*** Opening of Given records ***

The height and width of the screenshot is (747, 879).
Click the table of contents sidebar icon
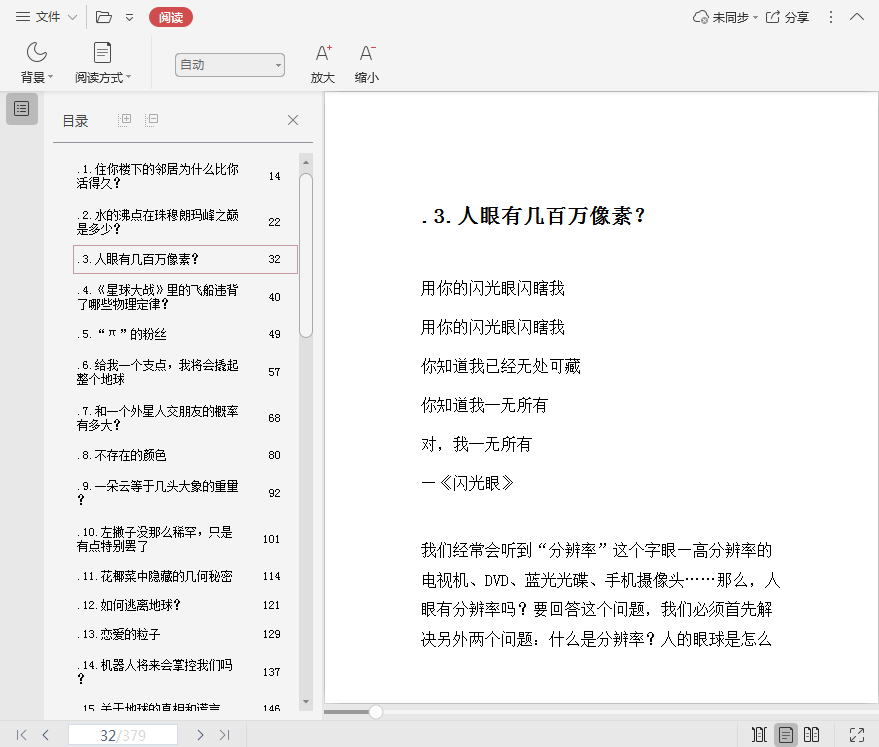[22, 108]
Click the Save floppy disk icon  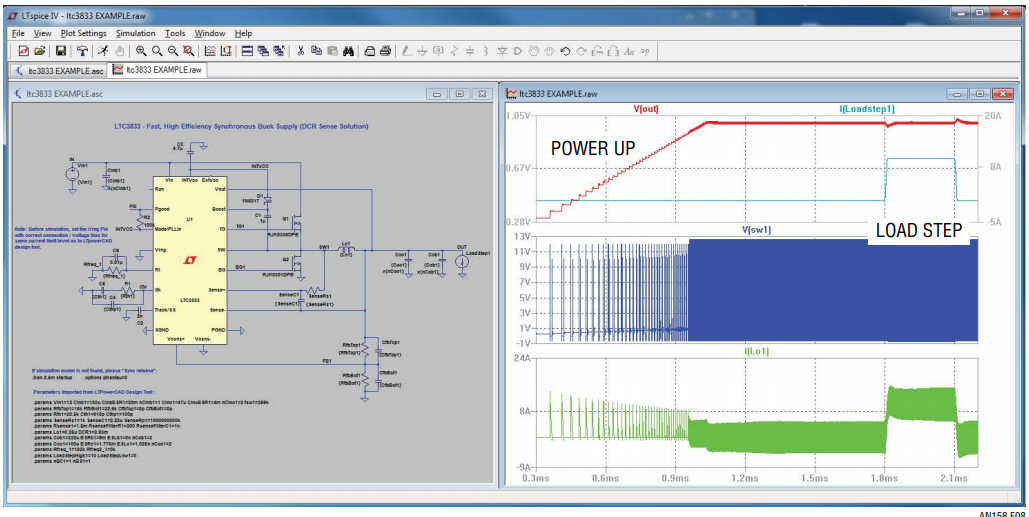60,51
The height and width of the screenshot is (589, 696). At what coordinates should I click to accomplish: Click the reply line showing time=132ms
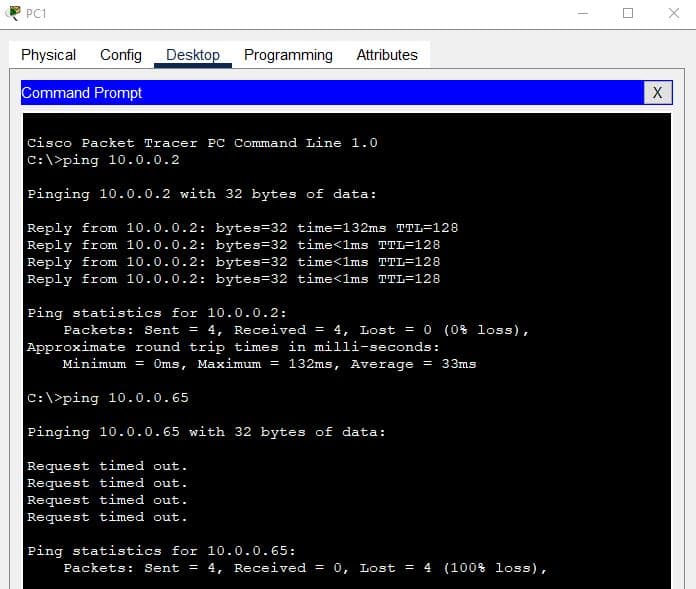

*** Close of Given records ***

**Exercise details**
Search the entries above for the word "screenshot" and copy each line where it appears.

**Written answer**
The height and width of the screenshot is (747, 879).
The height and width of the screenshot is (589, 696). At what coordinates should I click to accomplish: Click the reply line showing time=132ms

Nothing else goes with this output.